Pitts receives NSF award

Pitts receives NSF award

Photo of driving simulator
Pitts' National Advanced Driving Simulator (NADS), called the “miniSim”
Brandon Pitts, assistant professor of industrial engineering, has received a research grant from the National Science Foundation (NSF) for an advanced automation and aging project.

The project is titled, "CRII: CHS: Bridging the Age-Related Performance Gap: Multimodal Interfaces to Support Older Adults in Transitioning to Manual Control in Autonomous Systems".

"The goals of this project are to better understand the interactions of different groups of older adults with autonomous systems, and to begin to develop tools that support their performance, such as in situations that involve transfer-of-control," explains Pitts, head of the Next-generation Human-systems and Cognitive Engineering (NHanCE) Research Laboratory.

Pitts is the PI and will assign PhD student Gaojian Huang to the two-year project, along with one undergraduate research assistant.
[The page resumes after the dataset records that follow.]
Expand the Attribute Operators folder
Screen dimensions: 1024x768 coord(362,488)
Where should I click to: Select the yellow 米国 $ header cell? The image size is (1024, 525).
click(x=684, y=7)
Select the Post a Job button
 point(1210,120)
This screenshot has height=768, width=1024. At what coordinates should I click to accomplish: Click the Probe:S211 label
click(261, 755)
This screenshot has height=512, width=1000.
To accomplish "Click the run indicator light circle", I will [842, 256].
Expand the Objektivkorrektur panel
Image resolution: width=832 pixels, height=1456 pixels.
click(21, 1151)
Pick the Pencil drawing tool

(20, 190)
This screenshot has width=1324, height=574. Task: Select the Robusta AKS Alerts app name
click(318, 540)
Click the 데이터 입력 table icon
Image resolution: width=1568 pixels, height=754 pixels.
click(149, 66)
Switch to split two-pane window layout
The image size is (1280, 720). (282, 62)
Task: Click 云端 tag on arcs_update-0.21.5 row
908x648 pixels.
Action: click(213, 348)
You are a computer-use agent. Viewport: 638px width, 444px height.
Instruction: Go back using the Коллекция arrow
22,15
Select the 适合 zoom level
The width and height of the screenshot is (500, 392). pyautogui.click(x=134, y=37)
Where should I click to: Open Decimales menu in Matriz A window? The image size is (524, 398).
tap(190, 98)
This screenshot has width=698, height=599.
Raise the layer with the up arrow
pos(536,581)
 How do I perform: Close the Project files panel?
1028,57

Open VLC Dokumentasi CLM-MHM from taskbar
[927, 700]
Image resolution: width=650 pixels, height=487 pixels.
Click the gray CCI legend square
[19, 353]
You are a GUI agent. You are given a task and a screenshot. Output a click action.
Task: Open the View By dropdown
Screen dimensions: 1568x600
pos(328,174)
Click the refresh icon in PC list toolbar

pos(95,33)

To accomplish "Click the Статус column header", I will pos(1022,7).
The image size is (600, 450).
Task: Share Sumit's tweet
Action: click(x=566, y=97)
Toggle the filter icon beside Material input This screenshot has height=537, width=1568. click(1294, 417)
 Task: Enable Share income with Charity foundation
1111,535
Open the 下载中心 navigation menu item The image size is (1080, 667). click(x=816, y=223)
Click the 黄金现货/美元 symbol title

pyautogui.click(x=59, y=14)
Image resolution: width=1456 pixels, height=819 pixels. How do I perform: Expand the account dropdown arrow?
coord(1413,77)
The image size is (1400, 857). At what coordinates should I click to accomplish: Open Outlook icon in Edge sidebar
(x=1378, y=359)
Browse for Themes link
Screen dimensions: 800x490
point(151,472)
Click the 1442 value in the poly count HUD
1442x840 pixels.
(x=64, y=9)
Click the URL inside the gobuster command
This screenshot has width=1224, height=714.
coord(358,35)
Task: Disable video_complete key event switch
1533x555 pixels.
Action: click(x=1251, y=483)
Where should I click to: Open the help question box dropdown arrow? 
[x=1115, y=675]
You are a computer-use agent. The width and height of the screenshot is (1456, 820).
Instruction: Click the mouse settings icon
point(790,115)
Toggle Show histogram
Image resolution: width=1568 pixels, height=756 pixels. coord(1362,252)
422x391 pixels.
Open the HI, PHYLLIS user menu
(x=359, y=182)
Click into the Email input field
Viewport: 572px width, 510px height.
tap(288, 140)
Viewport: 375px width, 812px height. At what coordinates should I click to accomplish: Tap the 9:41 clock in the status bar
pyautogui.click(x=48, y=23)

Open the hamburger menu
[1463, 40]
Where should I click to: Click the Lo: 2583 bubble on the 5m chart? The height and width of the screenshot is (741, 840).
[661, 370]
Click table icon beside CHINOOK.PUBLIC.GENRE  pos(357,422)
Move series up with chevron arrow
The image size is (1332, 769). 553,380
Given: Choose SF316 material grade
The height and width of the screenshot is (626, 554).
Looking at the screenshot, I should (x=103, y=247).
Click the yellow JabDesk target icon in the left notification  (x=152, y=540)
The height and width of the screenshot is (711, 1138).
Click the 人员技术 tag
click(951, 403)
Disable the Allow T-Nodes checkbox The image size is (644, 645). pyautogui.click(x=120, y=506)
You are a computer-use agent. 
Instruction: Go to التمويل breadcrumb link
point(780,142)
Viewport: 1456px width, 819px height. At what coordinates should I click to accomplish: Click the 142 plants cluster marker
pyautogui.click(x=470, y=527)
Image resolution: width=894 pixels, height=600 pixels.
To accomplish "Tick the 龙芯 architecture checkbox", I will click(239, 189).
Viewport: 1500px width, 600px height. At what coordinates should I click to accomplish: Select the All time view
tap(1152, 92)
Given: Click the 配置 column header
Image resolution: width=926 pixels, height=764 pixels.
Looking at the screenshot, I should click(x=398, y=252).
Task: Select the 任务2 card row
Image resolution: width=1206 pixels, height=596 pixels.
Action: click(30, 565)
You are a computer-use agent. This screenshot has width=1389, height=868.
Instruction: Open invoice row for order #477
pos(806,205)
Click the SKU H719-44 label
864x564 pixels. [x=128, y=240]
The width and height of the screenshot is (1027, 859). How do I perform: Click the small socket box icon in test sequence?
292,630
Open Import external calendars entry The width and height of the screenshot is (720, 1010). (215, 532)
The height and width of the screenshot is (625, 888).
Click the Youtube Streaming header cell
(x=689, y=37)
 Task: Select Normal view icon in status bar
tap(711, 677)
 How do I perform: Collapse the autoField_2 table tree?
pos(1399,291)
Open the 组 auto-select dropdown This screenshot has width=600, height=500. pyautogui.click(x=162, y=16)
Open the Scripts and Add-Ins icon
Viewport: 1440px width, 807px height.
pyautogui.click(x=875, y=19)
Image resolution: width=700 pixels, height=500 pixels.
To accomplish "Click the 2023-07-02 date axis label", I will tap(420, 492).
Advanced autonomous systems have the potential to significantly reduce workload and extend human capabilities in a number of safety-critical transportation and work environments, such as driving, medicine, and manufacturing. However, even the most sophisticated systems are often constrained by design limits and/or may experience occasional malfunctions requiring human-in-the-loop manual interventions. To date, there is no consensus on how best to assist operators of varying age and ability levels in noticing, diagnosing, and recovering manual control across a wide range of autonomous systems. Adults 65 years and older are now the fastest growing age group, and are expected to encounter systems with increasing levels of automation throughout later stages of life, yet perceptual and cognitive challenges often prevent their effective use of such technology. The goals of this project are to better understand age-related differences in human-automation interactions, and to begin the development of methods and tools that support the manual recovery of older adults for various automated technologies. Combined sensory feedback will be explored as a potential technique to these ends, as it has been shown to improve attention management and benefit older individuals. Project outcomes will contribute to a more in-depth understanding of the capabilities and limitations of different operator demographics, and will help guide the development of next generation human-machine interfaces. The work has broader implications for enhancing safety in many complex operations, such as autonomous driving and automated process assembly. Public educational activities will include community and study population (senior) focused workshops, pre-college and summer outreach, and undergraduate research programs for underrepresented students.

Multimodal interfaces present information to the visual, auditory, and tactile sensory channels. By manipulating signal parameters, these interfaces are able to capture attention, inform operators of system status, and provide decision aids to perform needed actions. However, the extent to which this approach can effectively communicate to a range of operators with considerable variability in sensory and cognitive abilities in the context of transfer-of-authority has not been quantified. Given the rapid development of advanced autonomous technology and the projected population changes expected within the next decade, it will be critical to fill these research gaps. This project will generate age-related empirical data on complex interactions within autonomous systems. A series of experiments will be conducted using semi-autonomous driving simulations and involving subjects from different age groups. The research will quantify age-related time differences in noticing multimodal transition (takeover) requests, determine age-specific transition times as a function of lead time and sensory modality notification, and investigate the effectiveness of various tactile signals to support situation awareness and reduce transition times. Results are expected to inform quantitative and qualitative models of human perception, information processing, and performance.